*BRIEF 1*. Transcribe the sermon post word for word, everything from "This sentence was" down to "Methodist Church. WooHoo!".
*BRIEF 2*. Using the sermon post, explain why SMU bears the name Southern Methodist University.

-- begin SELECTED TEXT --

22 May 2014

"I'm Not Leaving Until We Get It Right."



A couple of days ago our church staff gathered for worship in the Chapel, as we do every Tuesday. Rev Tim Morrison gave the message, based on 1 Thessalonians 5:8-28. He began the message by asking us to mention specific moments that touched us in our faith journeys: a sermon, a work of music, a teacher or lesson, a time we received care from another. As I thought about impactful sermons on my life (there have been several), one sentence echoed in my ears:

"I'm not leaving until we get it right."



This sentence was spoken by Bishop Alfred Norris (this link is for the bio and picture only; the sermon podcast is a different message from the one I am referencing in this post) at the opening worship service of the Texas Annual Conference several years ago. Bishop Norris ordained me an Elder in 2001. I remember listening to this sermon several times while cleaning the garage one day (don't ask)-- I had bought it on cassette tape. In the sermon he talked about a conversation he had with a lay person. The man was remembering the "good old days" of the Methodist Church, before the 1968 merger. Here's a little history for non-Methodist folk: Our denomination split over the issue of slavery in the 1850s: North and South (that's why SMU, founded in 1911, is called Southern Methodist University). In 1939, those two Methodist denominations merged to form the Methodist Church. WooHoo!

-- end SELECTED TEXT --
-- begin STORED DATA --

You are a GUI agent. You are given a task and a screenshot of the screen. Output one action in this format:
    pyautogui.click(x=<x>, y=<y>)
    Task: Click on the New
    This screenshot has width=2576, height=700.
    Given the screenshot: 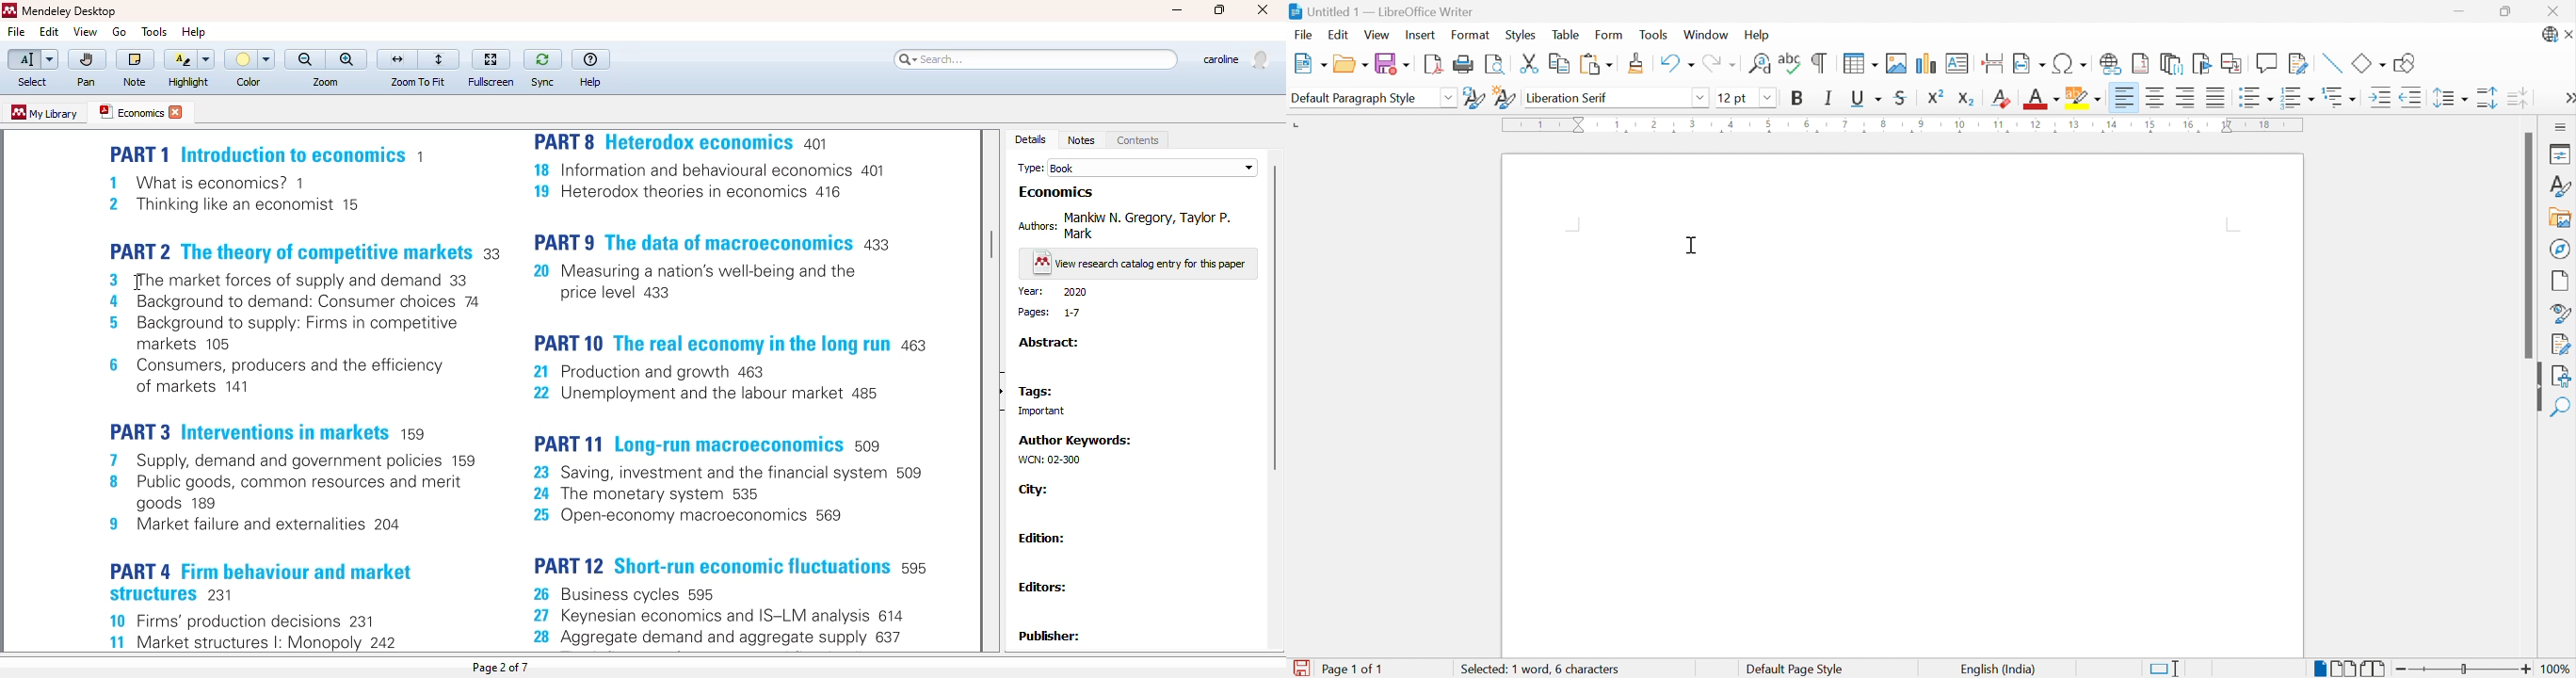 What is the action you would take?
    pyautogui.click(x=1310, y=64)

-- end STORED DATA --

*TASK RESULT 1*.
This sentence was spoken by Bishop Alfred Norris (this link is for the bio and picture only; the sermon podcast is a different message from the one I am referencing in this post) at the opening worship service of the Texas Annual Conference several years ago. Bishop Norris ordained me an Elder in 2001. I remember listening to this sermon several times while cleaning the garage one day (don't ask)-- I had bought it on cassette tape. In the sermon he talked about a conversation he had with a lay person. The man was remembering the "good old days" of the Methodist Church, before the 1968 merger. Here's a little history for non-Methodist folk: Our denomination split over the issue of slavery in the 1850s: North and South (that's why SMU, founded in 1911, is called Southern Methodist University). In 1939, those two Methodist denominations merged to form the Methodist Church. WooHoo!

*TASK RESULT 2*. In the 1850s the Methodist denomination split over slavery into a North and a South branch. SMU, founded in 1911, is called Southern Methodist University because of that split.